Data for processing:

══════════

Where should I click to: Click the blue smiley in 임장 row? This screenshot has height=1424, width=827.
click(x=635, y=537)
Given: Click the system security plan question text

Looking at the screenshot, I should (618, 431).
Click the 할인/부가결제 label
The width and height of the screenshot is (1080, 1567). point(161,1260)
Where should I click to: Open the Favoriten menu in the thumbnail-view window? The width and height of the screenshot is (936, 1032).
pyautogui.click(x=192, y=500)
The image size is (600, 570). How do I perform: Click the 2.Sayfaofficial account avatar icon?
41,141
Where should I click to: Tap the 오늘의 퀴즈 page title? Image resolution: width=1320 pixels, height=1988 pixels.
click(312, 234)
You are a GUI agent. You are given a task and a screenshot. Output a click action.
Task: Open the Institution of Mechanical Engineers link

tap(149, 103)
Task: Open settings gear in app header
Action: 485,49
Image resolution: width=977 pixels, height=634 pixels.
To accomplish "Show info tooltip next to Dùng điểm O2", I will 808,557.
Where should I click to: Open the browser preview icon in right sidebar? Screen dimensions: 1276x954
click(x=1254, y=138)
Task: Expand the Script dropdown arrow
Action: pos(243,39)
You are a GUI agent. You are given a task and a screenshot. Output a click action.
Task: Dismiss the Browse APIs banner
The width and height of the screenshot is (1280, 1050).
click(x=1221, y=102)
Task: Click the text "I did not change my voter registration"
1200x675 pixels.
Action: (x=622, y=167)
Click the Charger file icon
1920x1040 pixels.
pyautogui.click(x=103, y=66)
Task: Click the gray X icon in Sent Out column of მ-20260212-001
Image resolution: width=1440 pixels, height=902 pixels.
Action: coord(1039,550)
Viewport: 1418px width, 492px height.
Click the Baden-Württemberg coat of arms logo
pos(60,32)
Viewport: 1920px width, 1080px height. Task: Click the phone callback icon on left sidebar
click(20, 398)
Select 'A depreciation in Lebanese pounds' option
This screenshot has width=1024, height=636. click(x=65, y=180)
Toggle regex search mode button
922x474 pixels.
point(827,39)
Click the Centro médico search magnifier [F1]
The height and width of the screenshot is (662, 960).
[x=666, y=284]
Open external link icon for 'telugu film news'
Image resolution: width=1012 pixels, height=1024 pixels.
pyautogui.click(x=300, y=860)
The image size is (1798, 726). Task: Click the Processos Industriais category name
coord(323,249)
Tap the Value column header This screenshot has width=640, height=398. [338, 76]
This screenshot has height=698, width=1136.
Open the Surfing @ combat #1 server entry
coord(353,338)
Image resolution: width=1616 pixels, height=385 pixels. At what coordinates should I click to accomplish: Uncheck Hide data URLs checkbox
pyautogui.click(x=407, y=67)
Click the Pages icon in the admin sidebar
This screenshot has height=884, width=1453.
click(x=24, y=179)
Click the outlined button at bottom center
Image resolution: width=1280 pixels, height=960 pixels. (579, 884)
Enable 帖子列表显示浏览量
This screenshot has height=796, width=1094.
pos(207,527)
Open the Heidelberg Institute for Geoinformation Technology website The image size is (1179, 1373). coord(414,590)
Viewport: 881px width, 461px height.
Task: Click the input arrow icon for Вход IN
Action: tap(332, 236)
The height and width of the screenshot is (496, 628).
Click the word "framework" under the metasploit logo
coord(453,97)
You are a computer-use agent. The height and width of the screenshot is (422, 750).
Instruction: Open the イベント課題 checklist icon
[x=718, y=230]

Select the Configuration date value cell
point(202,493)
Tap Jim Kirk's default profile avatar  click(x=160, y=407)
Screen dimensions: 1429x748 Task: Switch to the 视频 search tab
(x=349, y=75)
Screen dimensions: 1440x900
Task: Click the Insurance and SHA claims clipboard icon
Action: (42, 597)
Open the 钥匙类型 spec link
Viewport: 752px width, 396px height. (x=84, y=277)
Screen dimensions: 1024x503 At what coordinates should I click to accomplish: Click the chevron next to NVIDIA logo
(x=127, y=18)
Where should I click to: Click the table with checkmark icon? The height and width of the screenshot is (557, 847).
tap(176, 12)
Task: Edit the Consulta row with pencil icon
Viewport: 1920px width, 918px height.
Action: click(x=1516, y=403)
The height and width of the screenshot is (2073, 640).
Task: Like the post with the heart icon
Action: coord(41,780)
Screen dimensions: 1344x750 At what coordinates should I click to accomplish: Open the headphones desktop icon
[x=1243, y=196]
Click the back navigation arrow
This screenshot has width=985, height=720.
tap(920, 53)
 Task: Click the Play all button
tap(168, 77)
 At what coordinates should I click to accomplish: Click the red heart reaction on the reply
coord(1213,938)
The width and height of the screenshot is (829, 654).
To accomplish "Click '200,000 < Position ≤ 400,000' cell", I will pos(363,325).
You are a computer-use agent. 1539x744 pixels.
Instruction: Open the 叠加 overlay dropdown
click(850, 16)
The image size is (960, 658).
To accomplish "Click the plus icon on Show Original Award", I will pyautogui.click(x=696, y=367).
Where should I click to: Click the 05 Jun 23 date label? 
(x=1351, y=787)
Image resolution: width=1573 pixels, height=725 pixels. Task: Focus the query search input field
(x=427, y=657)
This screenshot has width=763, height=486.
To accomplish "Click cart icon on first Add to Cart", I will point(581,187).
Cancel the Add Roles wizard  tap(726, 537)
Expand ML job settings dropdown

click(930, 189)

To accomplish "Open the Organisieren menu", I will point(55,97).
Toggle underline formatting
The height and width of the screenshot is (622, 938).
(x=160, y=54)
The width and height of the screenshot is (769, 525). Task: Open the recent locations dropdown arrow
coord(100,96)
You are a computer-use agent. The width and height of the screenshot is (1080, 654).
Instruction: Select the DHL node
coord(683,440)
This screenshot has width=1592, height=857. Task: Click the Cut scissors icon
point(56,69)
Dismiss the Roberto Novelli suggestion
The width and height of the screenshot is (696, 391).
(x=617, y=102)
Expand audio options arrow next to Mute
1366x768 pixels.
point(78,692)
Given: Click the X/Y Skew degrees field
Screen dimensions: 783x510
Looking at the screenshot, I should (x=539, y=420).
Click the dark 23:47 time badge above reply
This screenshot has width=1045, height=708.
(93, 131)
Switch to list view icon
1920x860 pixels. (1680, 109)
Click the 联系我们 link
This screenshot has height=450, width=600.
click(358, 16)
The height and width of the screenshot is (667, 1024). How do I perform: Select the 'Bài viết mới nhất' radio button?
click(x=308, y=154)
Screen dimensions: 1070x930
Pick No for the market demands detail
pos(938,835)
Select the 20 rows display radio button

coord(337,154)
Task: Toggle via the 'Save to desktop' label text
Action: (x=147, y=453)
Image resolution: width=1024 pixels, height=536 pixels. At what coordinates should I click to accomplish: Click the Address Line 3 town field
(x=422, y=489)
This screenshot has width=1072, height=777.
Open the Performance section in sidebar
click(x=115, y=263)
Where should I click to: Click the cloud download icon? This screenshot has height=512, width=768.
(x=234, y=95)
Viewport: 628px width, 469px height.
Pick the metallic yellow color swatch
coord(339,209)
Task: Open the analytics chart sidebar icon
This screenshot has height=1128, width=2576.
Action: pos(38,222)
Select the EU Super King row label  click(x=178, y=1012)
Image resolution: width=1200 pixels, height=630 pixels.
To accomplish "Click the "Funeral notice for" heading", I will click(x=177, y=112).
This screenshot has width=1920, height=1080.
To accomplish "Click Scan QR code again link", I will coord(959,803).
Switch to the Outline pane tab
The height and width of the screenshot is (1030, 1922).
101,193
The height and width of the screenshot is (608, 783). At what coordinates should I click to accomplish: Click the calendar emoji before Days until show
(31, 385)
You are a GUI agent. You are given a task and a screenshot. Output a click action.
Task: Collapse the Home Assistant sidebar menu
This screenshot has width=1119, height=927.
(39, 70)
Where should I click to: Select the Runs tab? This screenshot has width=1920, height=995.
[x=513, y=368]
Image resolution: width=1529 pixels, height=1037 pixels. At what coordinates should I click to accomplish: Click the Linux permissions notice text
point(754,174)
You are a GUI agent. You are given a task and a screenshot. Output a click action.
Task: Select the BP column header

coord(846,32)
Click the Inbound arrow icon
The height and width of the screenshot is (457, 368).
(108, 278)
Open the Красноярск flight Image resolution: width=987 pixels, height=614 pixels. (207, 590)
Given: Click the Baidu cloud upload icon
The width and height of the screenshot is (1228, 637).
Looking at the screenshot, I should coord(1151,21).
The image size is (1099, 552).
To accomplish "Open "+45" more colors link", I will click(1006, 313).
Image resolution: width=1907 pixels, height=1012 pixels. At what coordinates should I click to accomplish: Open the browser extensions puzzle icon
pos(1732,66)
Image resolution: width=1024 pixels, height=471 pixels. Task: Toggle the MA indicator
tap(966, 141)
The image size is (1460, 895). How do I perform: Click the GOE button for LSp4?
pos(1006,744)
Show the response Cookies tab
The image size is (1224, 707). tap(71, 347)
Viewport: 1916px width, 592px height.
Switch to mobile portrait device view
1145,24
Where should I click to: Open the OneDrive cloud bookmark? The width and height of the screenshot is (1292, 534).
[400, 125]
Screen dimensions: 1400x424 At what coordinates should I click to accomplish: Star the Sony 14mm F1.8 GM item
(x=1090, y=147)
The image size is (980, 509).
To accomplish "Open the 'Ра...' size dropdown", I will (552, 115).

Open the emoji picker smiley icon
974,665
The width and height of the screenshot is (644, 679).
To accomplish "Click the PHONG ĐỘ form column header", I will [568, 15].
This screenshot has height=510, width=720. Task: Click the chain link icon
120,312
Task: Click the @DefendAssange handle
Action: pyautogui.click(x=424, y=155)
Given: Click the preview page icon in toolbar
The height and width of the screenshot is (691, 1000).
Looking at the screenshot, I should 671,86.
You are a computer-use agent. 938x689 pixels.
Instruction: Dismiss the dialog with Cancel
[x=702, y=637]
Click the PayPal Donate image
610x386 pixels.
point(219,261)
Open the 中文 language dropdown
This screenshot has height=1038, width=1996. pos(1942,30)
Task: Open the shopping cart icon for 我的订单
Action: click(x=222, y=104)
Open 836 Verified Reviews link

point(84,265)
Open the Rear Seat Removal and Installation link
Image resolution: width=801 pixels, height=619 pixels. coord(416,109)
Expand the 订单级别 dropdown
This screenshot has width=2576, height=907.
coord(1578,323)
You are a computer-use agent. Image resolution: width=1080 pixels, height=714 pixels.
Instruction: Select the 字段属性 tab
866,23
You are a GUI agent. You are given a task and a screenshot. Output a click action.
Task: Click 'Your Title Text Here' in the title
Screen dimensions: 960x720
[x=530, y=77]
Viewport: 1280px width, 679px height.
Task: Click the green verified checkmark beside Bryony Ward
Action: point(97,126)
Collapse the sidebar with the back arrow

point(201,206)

══════════

Exercise brief:
Every line above that has the string "computer" needs to be copied.

Exercise output:
You are a computer-use agent. The height and width of the screenshot is (422, 750).
You are a computer-use agent. 1539x744 pixels.
You are a computer-use agent. The width and height of the screenshot is (1080, 654).
You are a computer-use agent. 938x689 pixels.
You are a computer-use agent. Image resolution: width=1080 pixels, height=714 pixels.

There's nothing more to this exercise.